Your car only uses 15 percent of the energy from its gas, but engineers are working on sucking every last drop from your gasoline. This is the...

Your car only uses 15 percent of the energy from its gas, but engineers are working on sucking every last drop from your gasoline.

This is the second part in an eight-part series on the future of transportation. New articles published every Monday.

If you had to invent an efficient way to move a person from one place to another, you could hardly do worse than the modern automobile. After more than a century of refinement, even the most over-engineered slab of German perfection wastes 85 percent of the energy in the fuel we put into it.

Most of that energy is squandered by the car's beating heart, the internal combustion engine, which alone wastes 62 percent of the energy that enters the gas tank, according to the EPA. Where does that energy go? It's radiated away into the atmosphere as heat.

By comparison, the rest of the average car is relatively efficient. The stereo, air conditioner, and power windows combined eat up only 2.2 percent of the car's energy intake.
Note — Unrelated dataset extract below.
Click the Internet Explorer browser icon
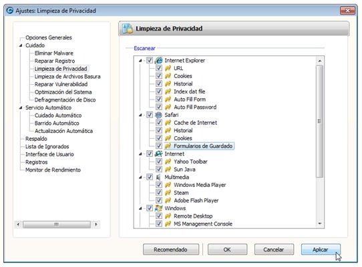 pos(158,61)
Ditto air resistance (2.6 percent); friction between the wheels, their bearings and the road (4.2 percent); braking (5.8 percent); and the "driveline," which includes the transmission and all the other parts of the car that transmit the force of the crankshaft to the wheels. Idling uses up the remaining 17 percent of the energy in a car, which explains why hybrid vehicles turn themselves off at stoplights.
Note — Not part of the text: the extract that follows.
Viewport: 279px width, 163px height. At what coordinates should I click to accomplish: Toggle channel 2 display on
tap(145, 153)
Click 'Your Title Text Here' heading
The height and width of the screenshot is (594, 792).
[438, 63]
That means that of the 130 million joules of chemical energy in the average gallon of gasoline, only 19.5 million are converted into the kind of kinetic energy that matters-forward motion of the car. The rest are literally disappearing into thin air.

Only a century of cheap oil could keep all that low-hanging energy out of the hands of innovators who want to recover as much of that wastage as possible. Now that most of the developed world has finally jumped on the conservation bandwagon, their dreams are becoming a reality.

There are three basic ways to recover wasted energy in a car: regenerative shocks, regenerative braking, and recovery of waste heat from engine exhaust. Other options, like the "wind-energy-capturing device for moving vehicles" described as a tiny wind turbine attached to the top of a truck-are pipe dreams, despite having been issued patents by a U.S. Patent office that apparently doesn't care whether an invention will actually work. (If this did work, pinwheels on big rigs would be the perpetual motion machines that could end our dependence on Mideast oil immediately.)

Regenerative Shock Absorbers:

Zack Anderson, the co-founder of Levant Power, a company tackling regenerative shock absorbers. When a car rolls over a bump, its hydraulic shocks absorb kinetic energy, which is then dissipated as heat. This isn't a big deal if you're driving a Camry, but if you're the world's single largest consumer of liquid fuels and your fleet of Humvees is rolling across the unpaved badlands of Afghanistan, the savings start to add up.

"Depending on the vehicle type and terrain, we're increasing fuel efficiency in the [U.S. military's vehicles] by up to six percent," says Anderson. That's 60 percent of the energy lost through the vehicle's suspension. Theoretically, says Anderson, they could recover 100 percent of the energy wasted by shocks, which would increase fuel efficiency in heavy vehicles on bumpy roads by up to 10 percent.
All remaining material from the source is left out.